Instructions to follow:
Please go line by line through the material and copy each one containing the word "agent".

Input records:
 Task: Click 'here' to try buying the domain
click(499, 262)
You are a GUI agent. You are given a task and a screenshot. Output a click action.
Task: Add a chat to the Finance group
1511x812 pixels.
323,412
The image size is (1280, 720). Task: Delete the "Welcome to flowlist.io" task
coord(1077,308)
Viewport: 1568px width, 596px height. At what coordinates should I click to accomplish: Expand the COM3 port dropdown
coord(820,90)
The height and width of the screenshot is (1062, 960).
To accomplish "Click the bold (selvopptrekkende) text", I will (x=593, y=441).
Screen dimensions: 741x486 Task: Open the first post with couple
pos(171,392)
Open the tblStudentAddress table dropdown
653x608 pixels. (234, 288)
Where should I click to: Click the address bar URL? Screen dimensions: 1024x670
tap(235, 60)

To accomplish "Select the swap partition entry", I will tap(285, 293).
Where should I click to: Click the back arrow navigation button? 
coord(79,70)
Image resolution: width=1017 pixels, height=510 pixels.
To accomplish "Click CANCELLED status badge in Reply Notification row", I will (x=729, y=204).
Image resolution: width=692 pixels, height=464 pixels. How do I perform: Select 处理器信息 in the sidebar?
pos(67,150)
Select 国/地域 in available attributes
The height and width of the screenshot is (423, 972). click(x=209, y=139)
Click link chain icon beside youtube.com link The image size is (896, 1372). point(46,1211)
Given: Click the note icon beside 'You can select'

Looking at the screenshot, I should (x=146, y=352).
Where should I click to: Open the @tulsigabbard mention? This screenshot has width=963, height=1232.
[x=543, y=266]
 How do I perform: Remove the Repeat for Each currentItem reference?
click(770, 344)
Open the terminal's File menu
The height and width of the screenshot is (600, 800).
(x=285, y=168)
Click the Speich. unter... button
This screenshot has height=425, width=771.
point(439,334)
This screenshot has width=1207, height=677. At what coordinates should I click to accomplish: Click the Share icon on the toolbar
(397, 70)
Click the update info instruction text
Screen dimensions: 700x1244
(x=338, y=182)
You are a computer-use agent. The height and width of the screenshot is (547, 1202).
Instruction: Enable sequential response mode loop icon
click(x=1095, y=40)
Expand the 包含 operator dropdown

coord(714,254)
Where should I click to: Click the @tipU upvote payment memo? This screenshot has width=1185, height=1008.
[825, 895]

Task output:
You are a GUI agent. You are given a task and a screenshot. Output a click action.
You are a computer-use agent. The height and width of the screenshot is (547, 1202).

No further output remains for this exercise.